DATA Step, Macro, Functions and more

flagging for max and min values within a variable

Accepted Solution Solved
Reply
Occasional Contributor
Posts: 12
Accepted Solution

flagging for max and min values within a variable

data mx_mn_obs;
input x  flg;
cards;
1  0
2   .
0   .
4  0
3   .
5   .
6  0
4  .
7  .
;

q) the requirement is need to compare every 2 and 3 record with first record 
where flg = 0, if the value is max than every first record then flg should be 1
if it is min then flg = 0. could anyone help me

means output should be:
1 0
2 1
0 0
4 0
3 0
5 1
6 0
4 0
7 1

Accepted Solutions
Solution
‎06-29-2017 09:32 PM
Super User
Posts: 5,093

Re: flagging for max and min values within a variable

Here's an interpretation of what you are looking for:

 

data want;

do _n_=1 to 3;

   set have;

   if flg=0 then baseline_x = x;

   else flg = (x > baseline_x);

   output;

end;

drop baseline_x;

run;

 

Note that this is very much dependent on the data being in the right order.  Also note, it is possible that two observations within the same group of 3 could both end up with flg=1.  Or all 3 could end up with flg=0.  It all depends on the values for X:  Is X greater than or less than the X value on the first observation in the group.

View solution in original post


All Replies
Super User
Posts: 17,912

Re: flagging for max and min values within a variable

I suspect this may not scale well, depending on how complex your actual data is.

A DoW loop is probably more efficient, but I'm not very good at those. If efficiency becomes an issue, it's something you may want to look into.
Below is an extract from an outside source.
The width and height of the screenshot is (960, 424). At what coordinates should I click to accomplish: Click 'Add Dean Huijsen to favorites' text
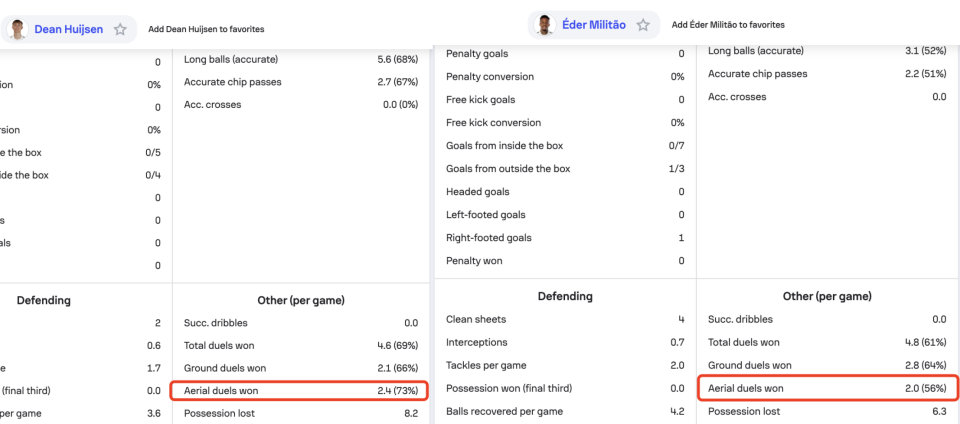(206, 30)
This is a more 'long' way to calculate the results.

 

1. Create groups to identify the groups you want to find the min/max for.

2. Find min/max for each group using proc means.
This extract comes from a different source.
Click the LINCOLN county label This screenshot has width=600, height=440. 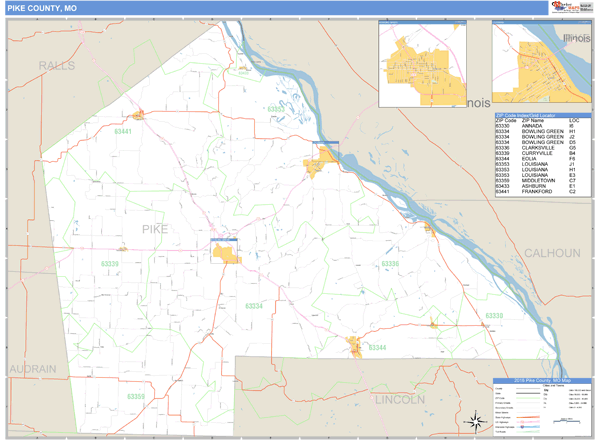click(399, 398)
3. Merge data from #2 with #1

4. Check if data matches max and flag accordingly. 

 

Your logic appears to simplify to if x=Max(x) for a specified group the flag =1, 0 otherwise.

 

data mx_mn_obs;
	input x flg;
	cards;
1  0
2   .
0   .
4  0
3   .
5   .
6  0
4  .
7  .
;

data groups;
	set mx_mn_obs;
	retain group;

	if flg=0 then
		group+1;
run;

proc means data=groups noprint;
	;
	by group;
	var x;
	output out=max_min_group min=min_x max=max_x;
run;

data merged;
	merge groups max_min_group;
	by group;

	if x=max_x then
		flg=1;
	else
		flg=0;
	*keep x flg;
run;
Occasional Contributor
Posts: 12

Re: flagging for max and min values within a variable

Thanks Reeza for taking out your time to answer but it is not giving expected output... yes do loop along with lag functions actually works but am end up getting errors.
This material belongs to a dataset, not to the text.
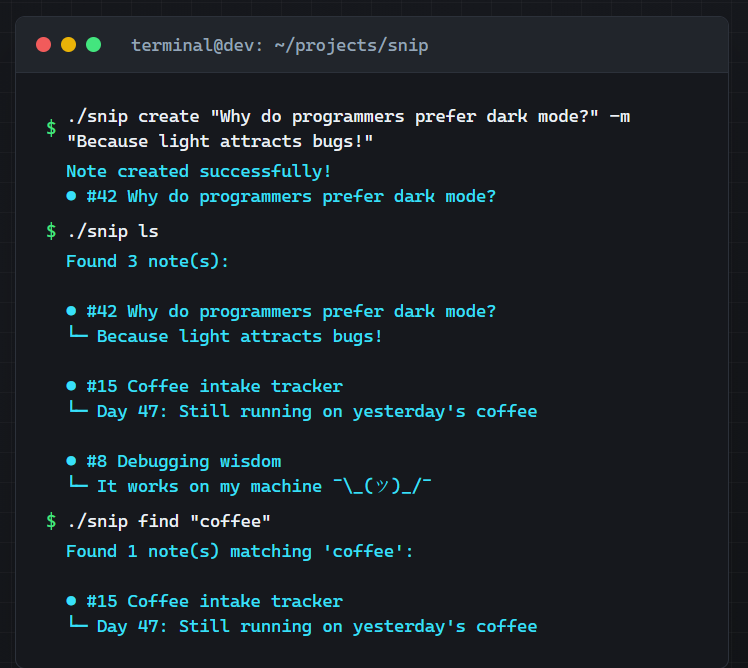
Task: Click Note created successfully! message
Action: click(198, 171)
But this is the requirement consider any values for a variable need to compare  every 2nd and 3rd  with 1st record and 5th and 6th with 4th record ... like that it goes on ... if the value is max then flag it with 1 else flag it with 0.

 

10

5     0

15   1

25

20   0

30   1

Super User
Posts: 17,912

Re: flagging for max and min values within a variable


GeethaMN wrote:

Thanks Reeza for taking out your time to answer but it is not giving expected output... yes do loop along with lag functions actually works but am end up getting errors.

But this is the requirement consider any values for a variable need to compare  every 2nd and 3rd  with 1st record and 5th and 6th with 4th record ... like that it goes on ... if the value is max then flag it with 1 else flag it with 0.

 

10

5     0

15   1

25

20   0

30   1


Since SAS loops automatically in a data step there is no DO loop requirement for this data. 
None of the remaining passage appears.